***** Source passage

Pious – pointers

(The author is writing about the meaning of vocation, and has gone on to describe the vocation to marriage and to the religous life. She continues:)

 There is a third way – consecration to God in the world. Cecila Plater-Zyberkówna writes that „it differs from the first two in that God most often makes it known only later in life”, that it often matures in the soil of what appear to be failures. Young people engaged in some task, entangled in some unusual domestic situation and responsible for it, not finding (despite their desire to do so) a person suitable for them or rejected by someone in whom they were interested – remain alone. Plater-Zyberkówna writes „this does not all happen by chance (for a Christian there is no such thing). They are circumstances permitted or brought about by Providence for rational and deep ends which should not be missed. In these ways God says to souls not to enter into marriage, but to give themselves to him for the carrying out of many tasks that can only be carried out by people in the world consecrated to God and at the same time flexible, familiar with a given area of life or society, well prepared for the performance of their profession, trade or function”. Their task is to sanctify the world from within. They do not as a rule leave their place in society. They are in families, in the work place, in social life and the life of society. The fact of consecration changes nothing on the outside. The consecration must let down roots in ordinary human life in order to bring God into it, in order to save the world by imparting to it the fire of love brought to earth by Christ and by pouring His spirit into every area of life. Christ does not wish to take them out of the world, but to guard them from sin.

Taken from a text posted by Pianticellawhom I caused to wipe four days of work sorting WYD photos by gmail-chat-quizzing her about Calvinist novels as she performed a crucial Picasa maneouvre(?sp?). 

… elle ne support pas les craintes pueriles que certaines d’entre nous auraient pour les insectes et autres animaux, elle tient absolument a ce qu’on se domine sur ce point; sur tous les domains il faut etre maitresse chez soi, sinon il faut renoncer a la saintete.

(a nun of Solesmes, on their first abbess)


… you will practise therein humility, obedience, simplicity and charity: in short, more virtues than in any other single act of religion.

**********
***** Collected material

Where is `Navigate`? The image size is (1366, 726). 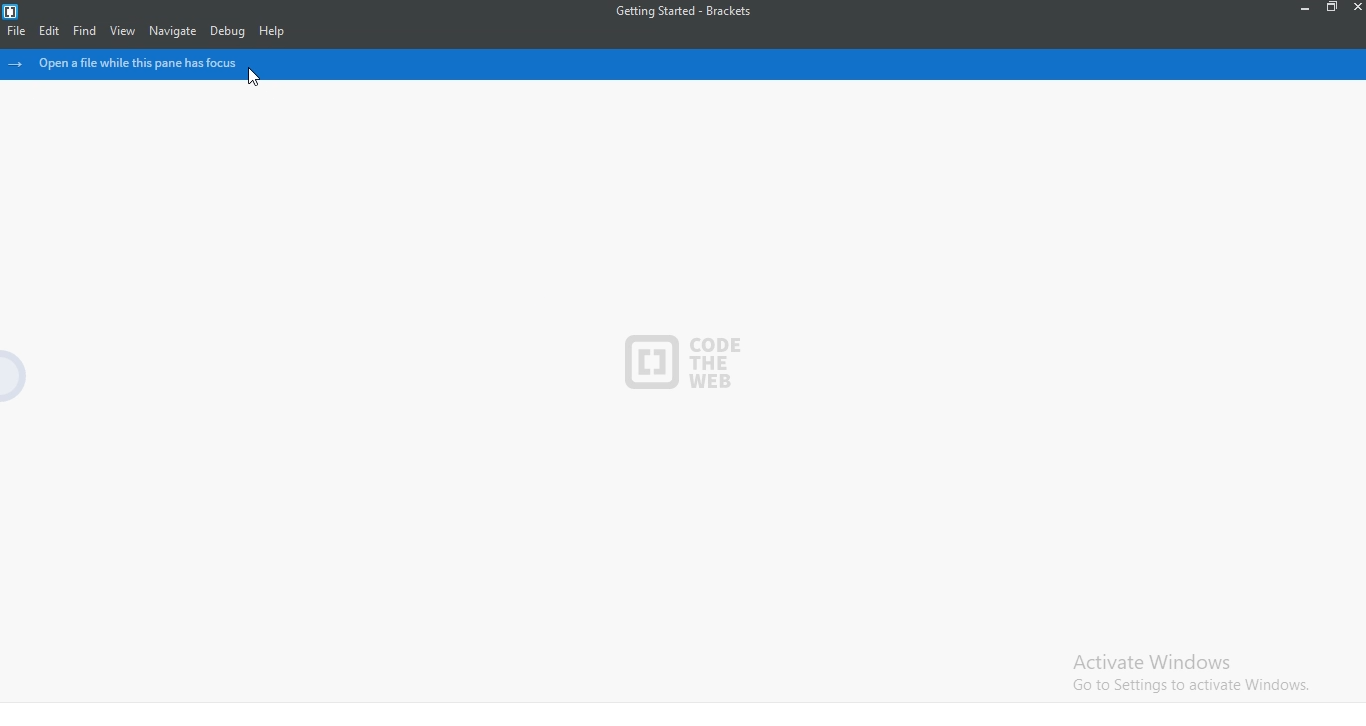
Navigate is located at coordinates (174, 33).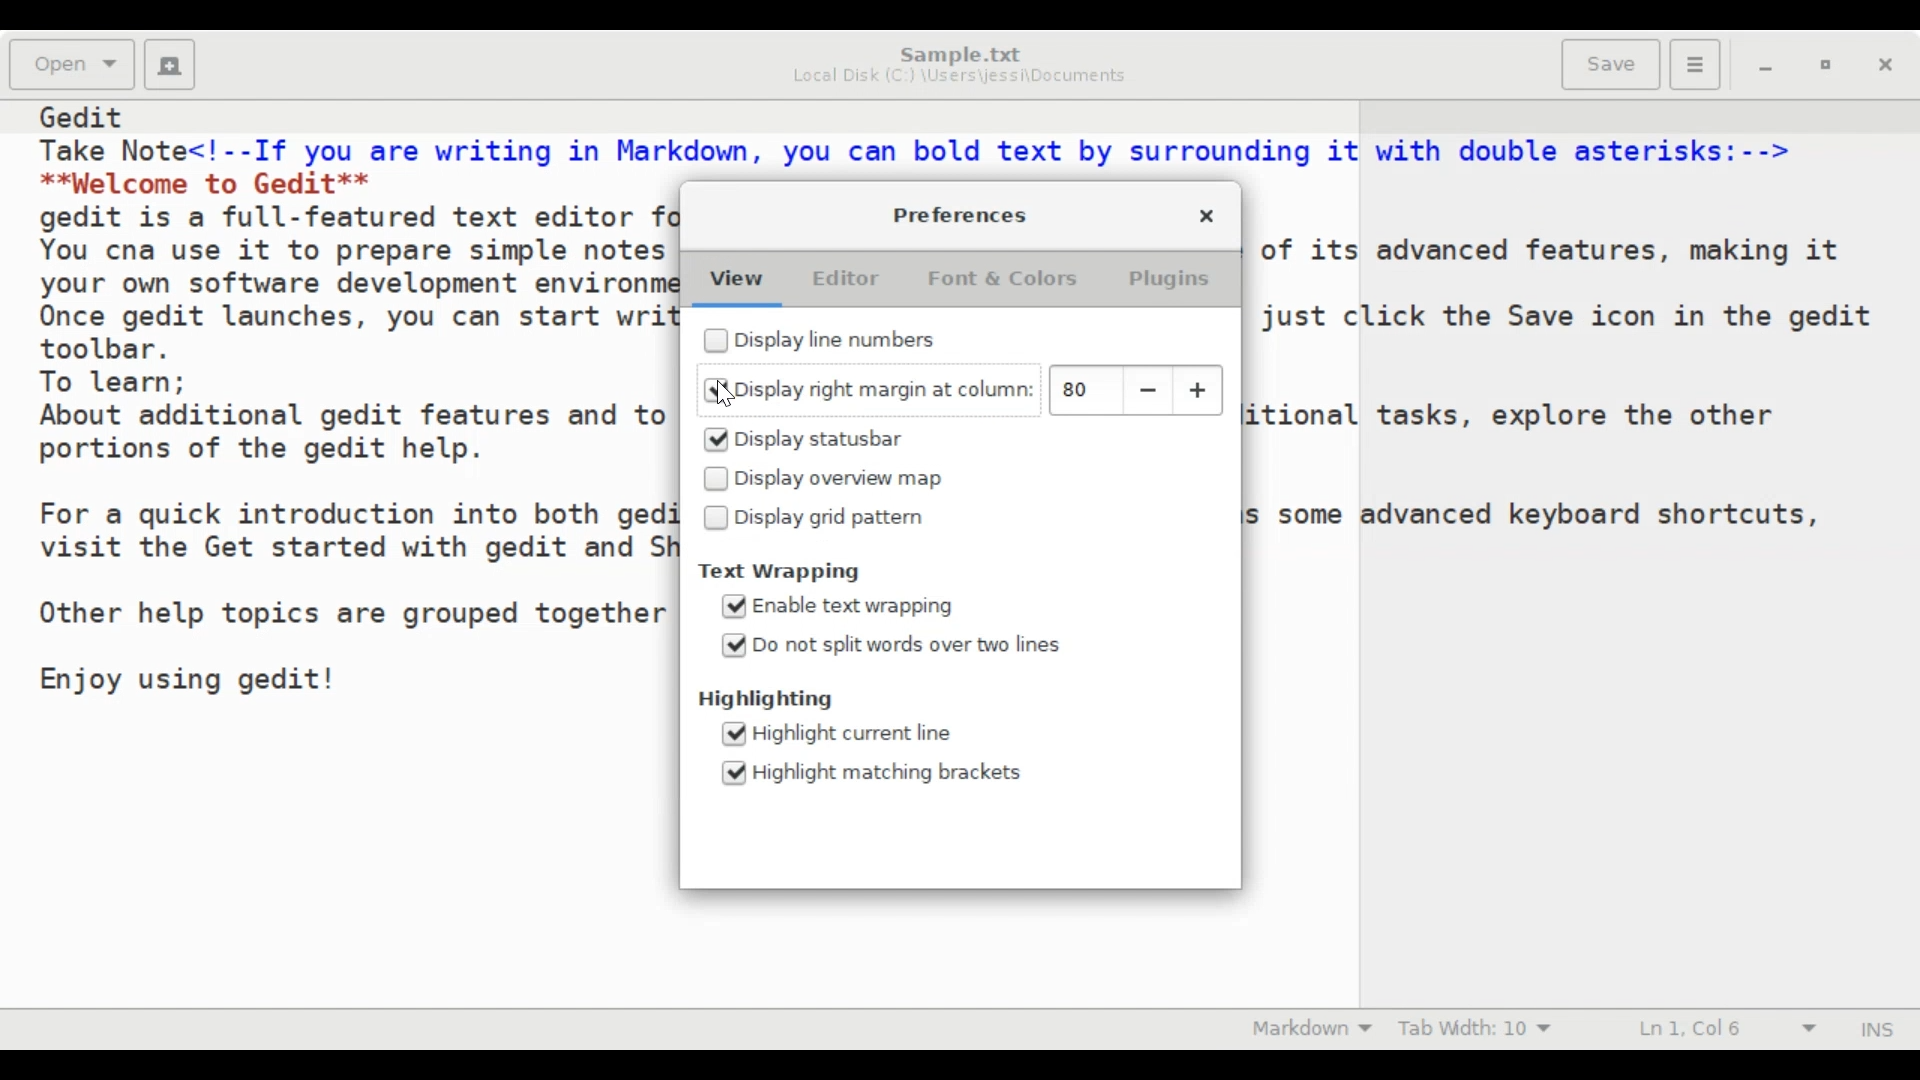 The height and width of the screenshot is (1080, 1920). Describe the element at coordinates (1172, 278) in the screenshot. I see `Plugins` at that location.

**********

## The tasks
[a] In the passage on vocation, what is the task of people consecrated to God in the world?
[b] Write out the passage on vocation, starting at the words "Pious – pointers" and ending after "life. She continues:)".

## Task-by-task answers
[a] To sanctify the world from within.

[b]
Pious – pointers

(The author is writing about the meaning of vocation, and has gone on to describe the vocation to marriage and to the religous life. She continues:)